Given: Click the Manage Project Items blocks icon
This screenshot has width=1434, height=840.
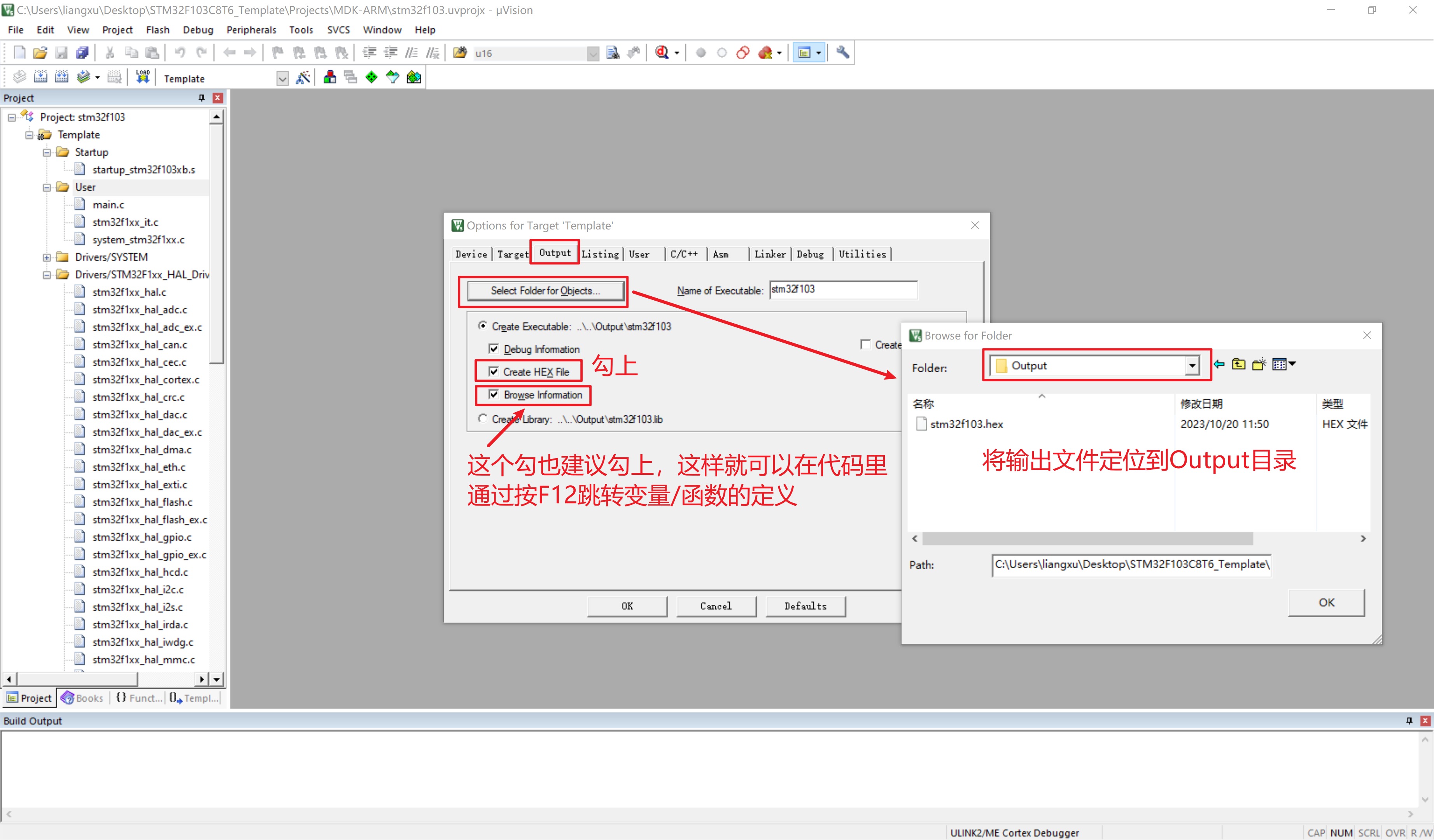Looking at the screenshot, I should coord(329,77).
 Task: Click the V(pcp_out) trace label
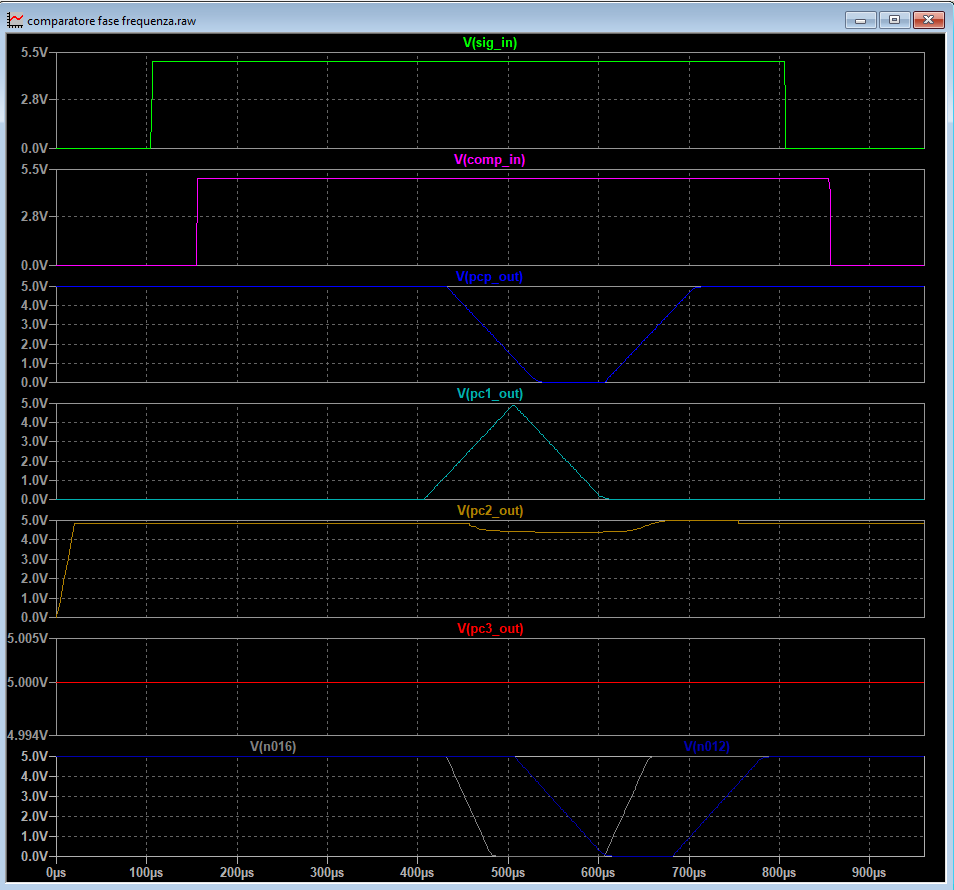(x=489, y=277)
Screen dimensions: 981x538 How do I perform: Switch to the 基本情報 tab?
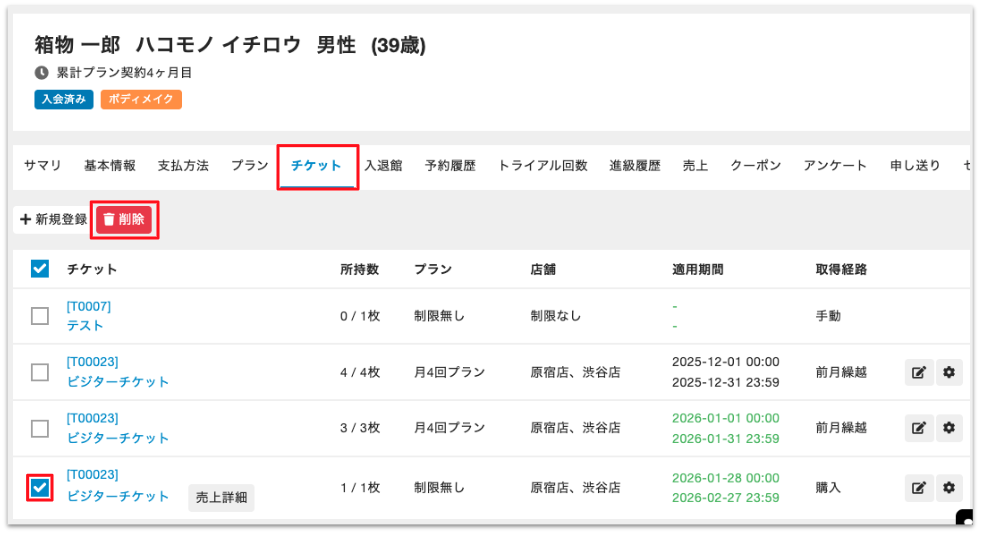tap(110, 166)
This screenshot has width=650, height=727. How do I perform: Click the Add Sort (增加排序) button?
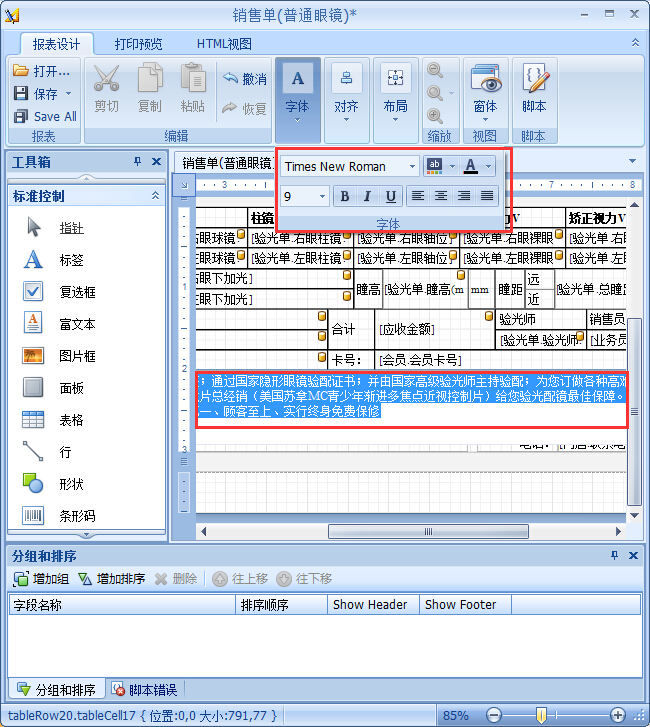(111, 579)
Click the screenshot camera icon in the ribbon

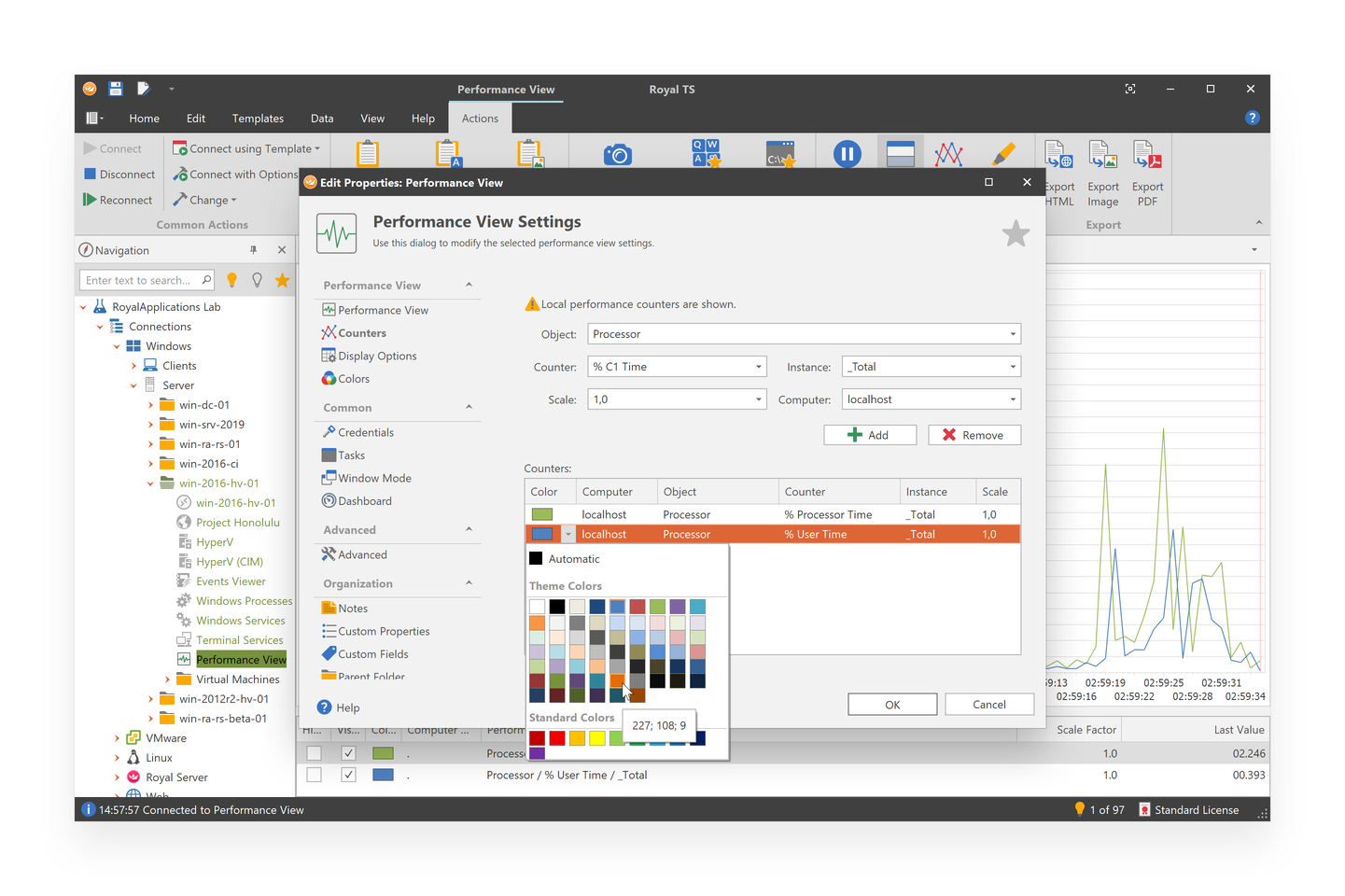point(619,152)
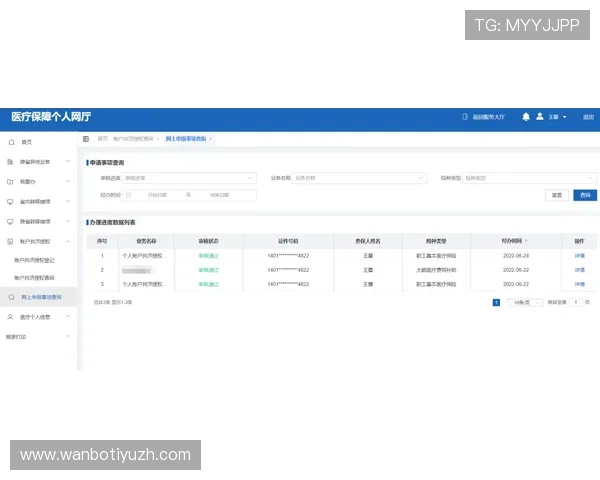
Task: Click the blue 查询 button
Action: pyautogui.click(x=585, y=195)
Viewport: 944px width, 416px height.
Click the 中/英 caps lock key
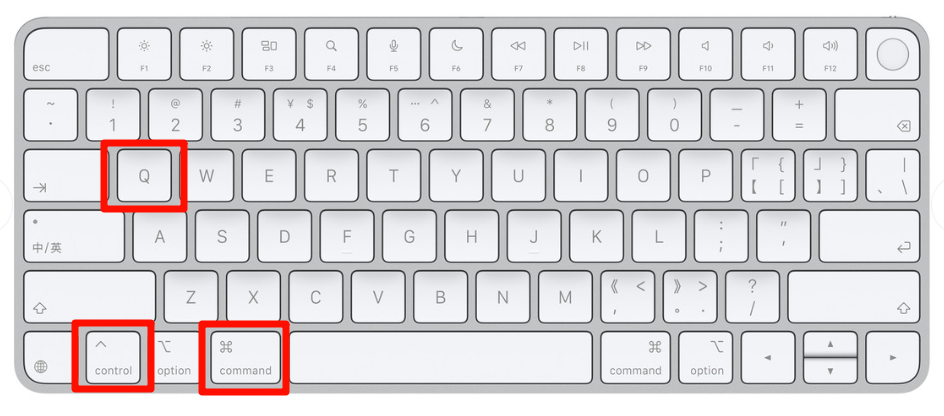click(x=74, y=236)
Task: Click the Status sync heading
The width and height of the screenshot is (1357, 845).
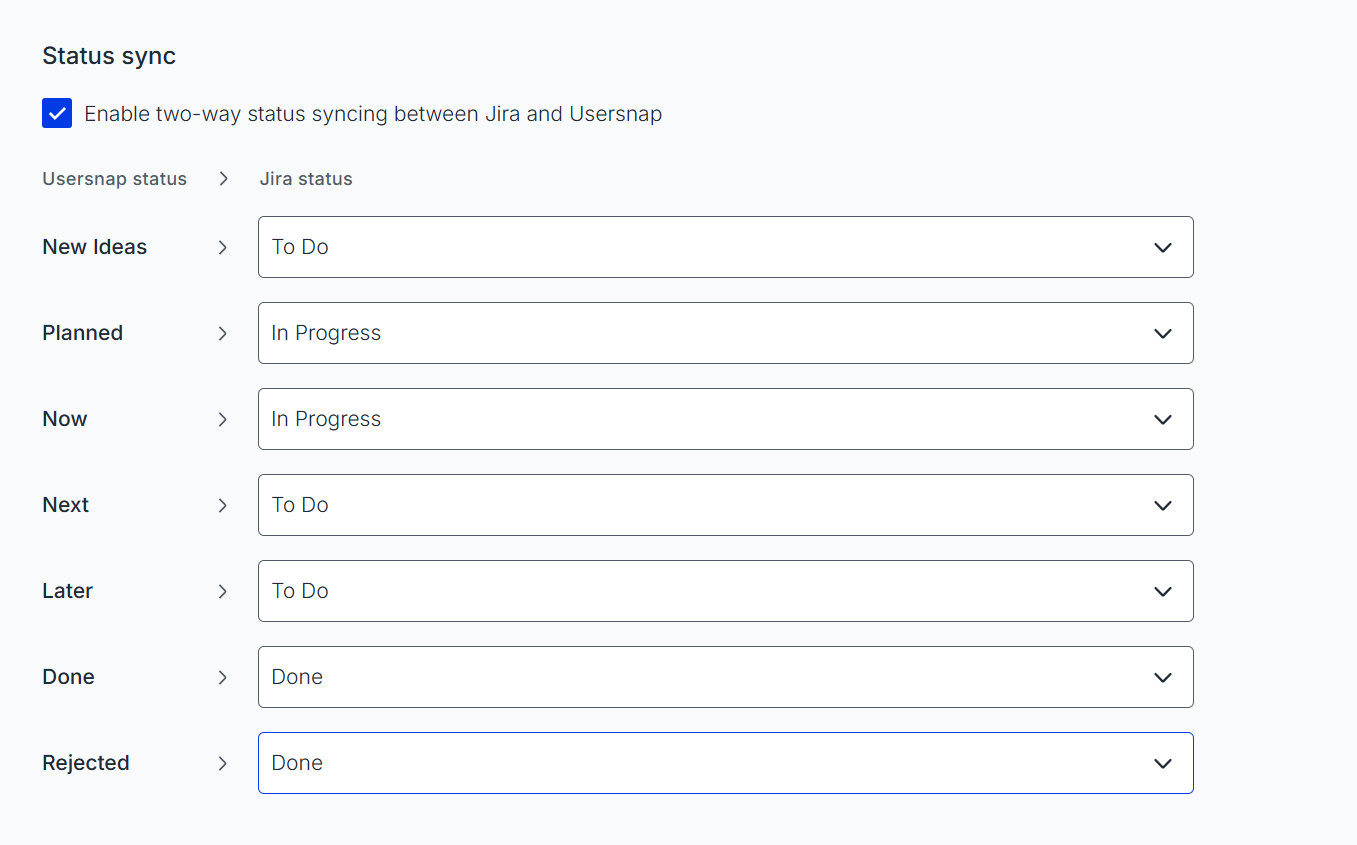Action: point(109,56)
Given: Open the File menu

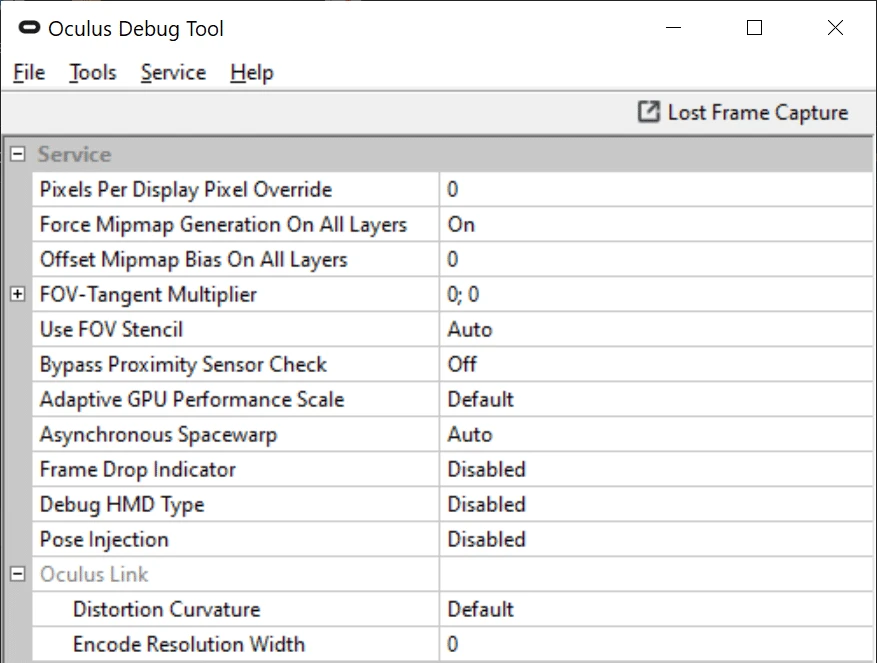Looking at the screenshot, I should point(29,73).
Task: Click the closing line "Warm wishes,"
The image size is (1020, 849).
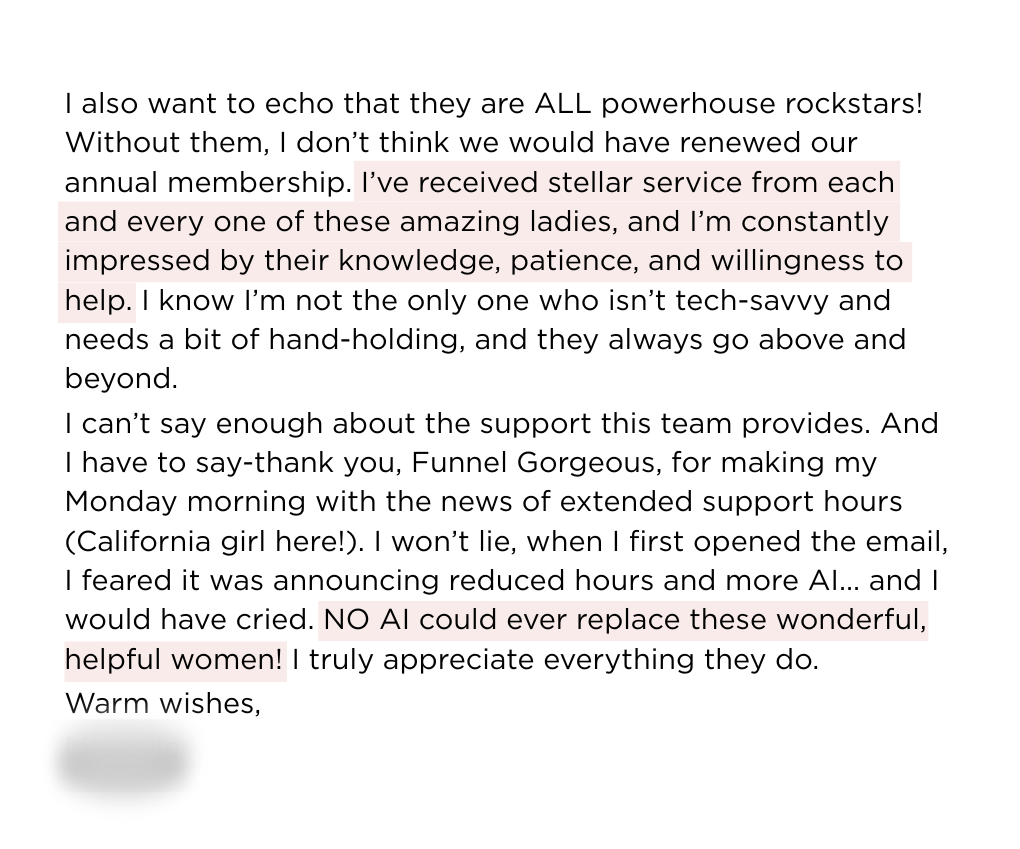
________________________________________
= Short problem =
Replace each "icon" in the listing above with "symbol" and reproduce it with everything else unchanged, leaving the pictures out.

= Task answer =
Given: Click the Manage Project Items blocks symbol
This screenshot has width=1434, height=840.
Looking at the screenshot, I should coord(329,77).
 Task: Click the V(pcp_out) trace label
(x=489, y=277)
Screen dimensions: 981x538 How do I perform: Switch to the 基本情報 tab?
tap(110, 166)
This screenshot has width=650, height=727. How do I perform: Click the Add Sort (增加排序) button?
(111, 579)
Click the screenshot camera symbol in the ribbon

point(619,152)
Task: Click the blue 查询 button
Action: pyautogui.click(x=585, y=195)
Viewport: 944px width, 416px height.
Click the 中/英 caps lock key
click(x=74, y=236)
Task: Click the Status sync heading
The width and height of the screenshot is (1357, 845).
Action: point(109,56)
Given: Open the File menu

Looking at the screenshot, I should point(29,73).
Task: Click the closing line "Warm wishes,"
The image size is (1020, 849).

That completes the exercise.